Report
Topic: Relationship of Nifty 50 and Adani Ports
Author: Aangi Milan Patwa
Introduction:
Adani Ports is India’s largest commercial port operator, part of the Adani Group, and a vital contributor to the country’s logistics and trade infrastructure. Established in 1998, Adani Ports has expanded from a single port at Mundra, Gujarat, to a network of ports across India’s eastern and western coasts. The company handles a diverse mix of cargo including containers, coal, crude oil, and fertilizers, and plays a strategic role in strengthening India’s global trade connectivity. With a focus on innovation, efficiency, and sustainability, Adani Ports continues to drive India’s maritime growth and supply chain integration.
Objectives:
Calculation of Beta of Adani Ports and observe its significance.
Literature Review:
Research on the relationship between stock returns and market indices such as Nifty 50 emphasizes the importance of beta as a measure of systematic risk.
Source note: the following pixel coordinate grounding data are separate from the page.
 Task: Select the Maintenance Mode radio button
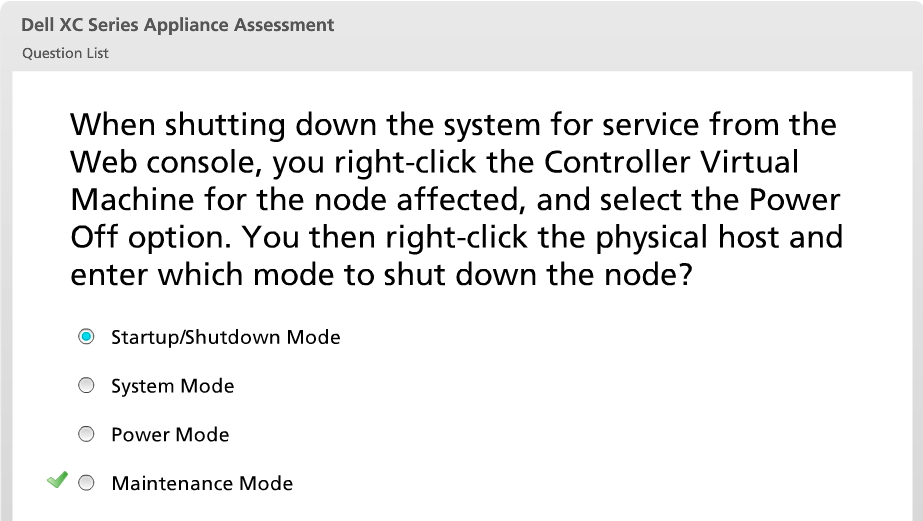(x=87, y=484)
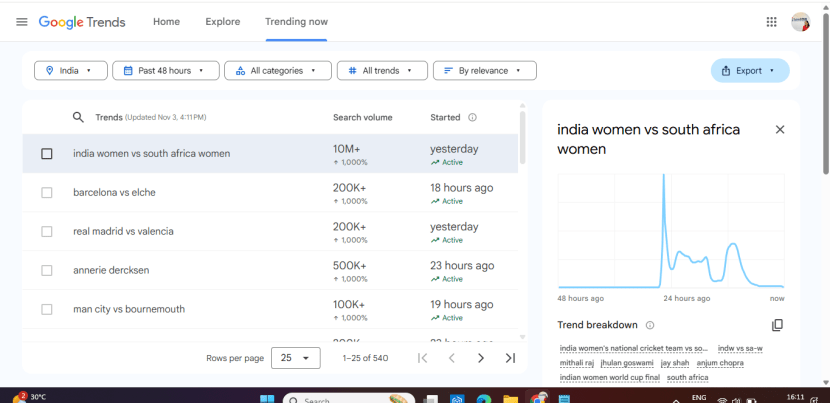This screenshot has width=830, height=403.
Task: Click the trends list vertical scrollbar
Action: click(x=522, y=140)
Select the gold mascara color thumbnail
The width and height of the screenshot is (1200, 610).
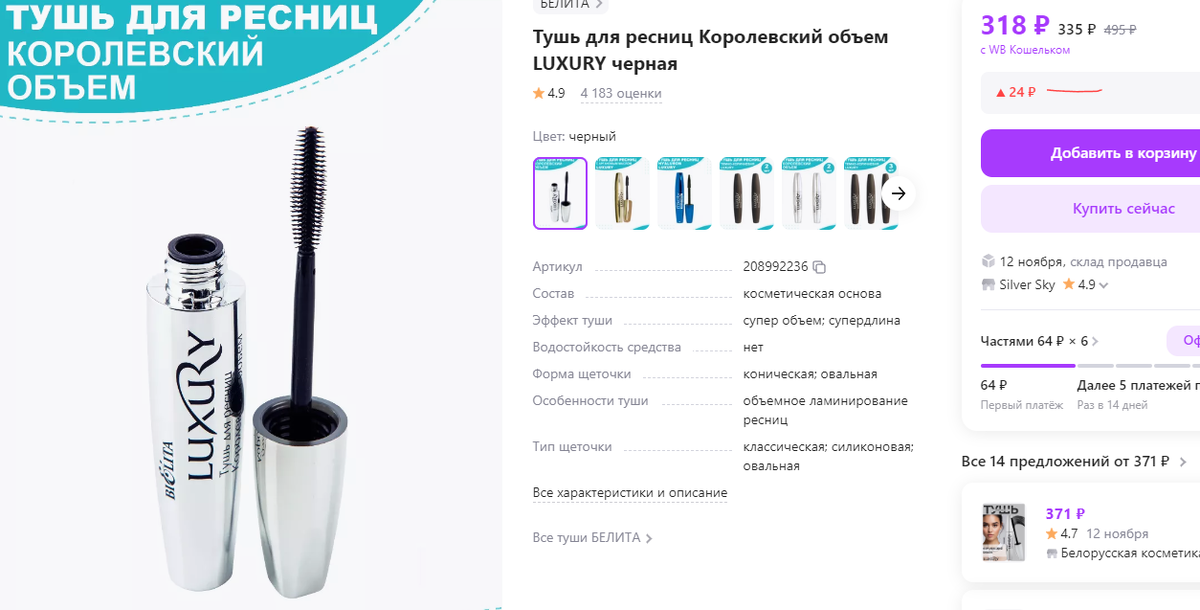pos(622,193)
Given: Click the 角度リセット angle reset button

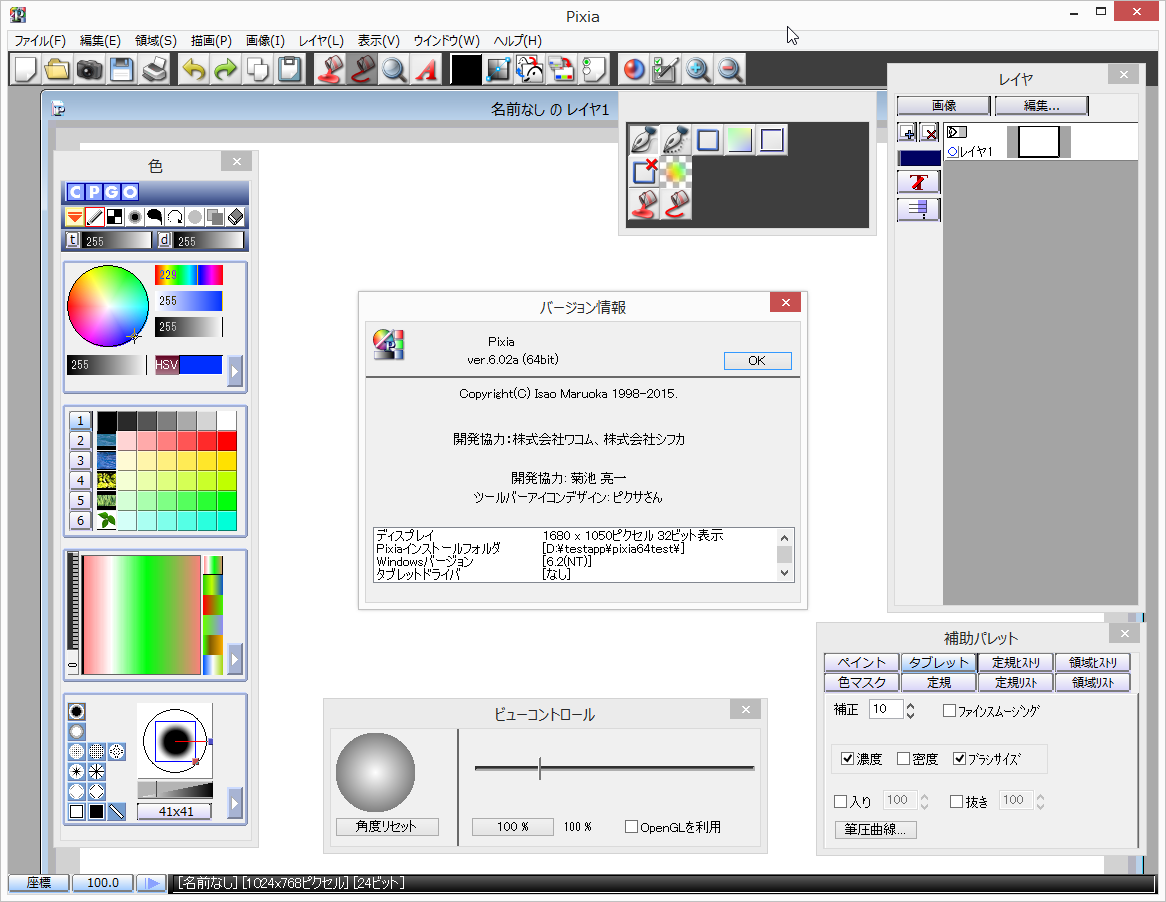Looking at the screenshot, I should coord(386,826).
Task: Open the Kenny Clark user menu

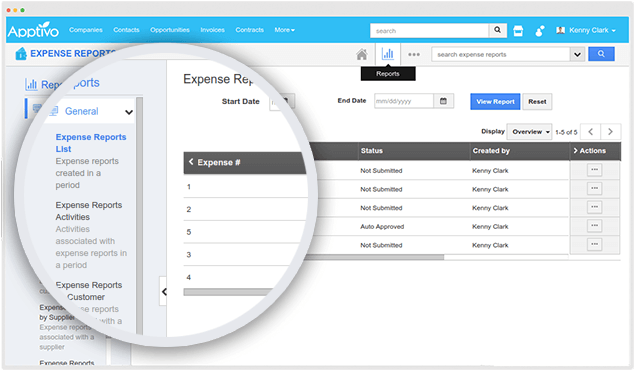Action: [x=586, y=30]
Prior studies indicate that beta reflects a stock’s sensitivity to overall market movements, where a higher beta implies greater volatility and risk. In the context of infrastructure and logistics companies, beta often tends to be greater than one, suggesting that such stocks respond more aggressively to market fluctuations due to their dependence on economic cycles and trade volumes.
Another stream of research focusing on Indian port and logistics companies highlights that firms like Adani Ports are influenced by macroeconomic conditions, global trade trends, and policy developments. Studies have shown that these companies exhibit a strong positive correlation with market indices, reflecting their cyclical nature. Therefore, analysing Adani Ports’ beta with respect to Nifty 50 helps investors understand how market changes impact the company’s returns and aids in portfolio diversification decisions.
Data Collection:
Historical data of Adani Ports and Nifty 50 was downloaded from nseindia.com and Friday closing prices were calculated; weekly returns of Nifty 50 were taken as X and weekly return of Adani Ports taken as Y. Y was regressed on X.
Data Analysis:
Based on the Regression Analysis performed on the Weekly returns we get this:
Regression Equation:
Y = −0.179 + 1.271X
N = 48 | R square = 0.390460793 | F = 29.46684358| P value = 1.271
The above equation tells us the relationship between weekly return on Adani Ports (dependent variable) and weekly return of Nifty50 (independent variable). The positive coefficient indicates a positive relationship between Nifty50 returns and Adani Ports returns. This means that when the Nifty50 return increases by 1 unit, the Adani Ports return increases by approximately 1.271 units and vice versa. T stat for Beta (β) is 5.428337092 and the corresponding p-value is 0.00000206, which is Less than 0.05. Hence Beta is statistically significant, implying that the weekly return of Nifty does have statistically significant impact on the return on Adani Ports at the 0.0002% level. The R-square value is 0.390460793, which means that only 39.04% of the variation in Adani Ports returns is explained by Nifty returns while the remaining 60.96% variation is due to other factors. The F-statistic is 29.466 with a p-value of 0.0002 which is again less than 0.05 indicating that the overall regression model is statistically significant.
Conclusion:
Since the Beta value (1.271) is greater than 1, the stock moves more than the market. So, it is good for short-term investment when the market is rising, but it is riskier when the market falls.
Reference:
Pandey, I. M. (2020). Financial management (12th ed.). Vikas Publishing House Pvt. Ltd.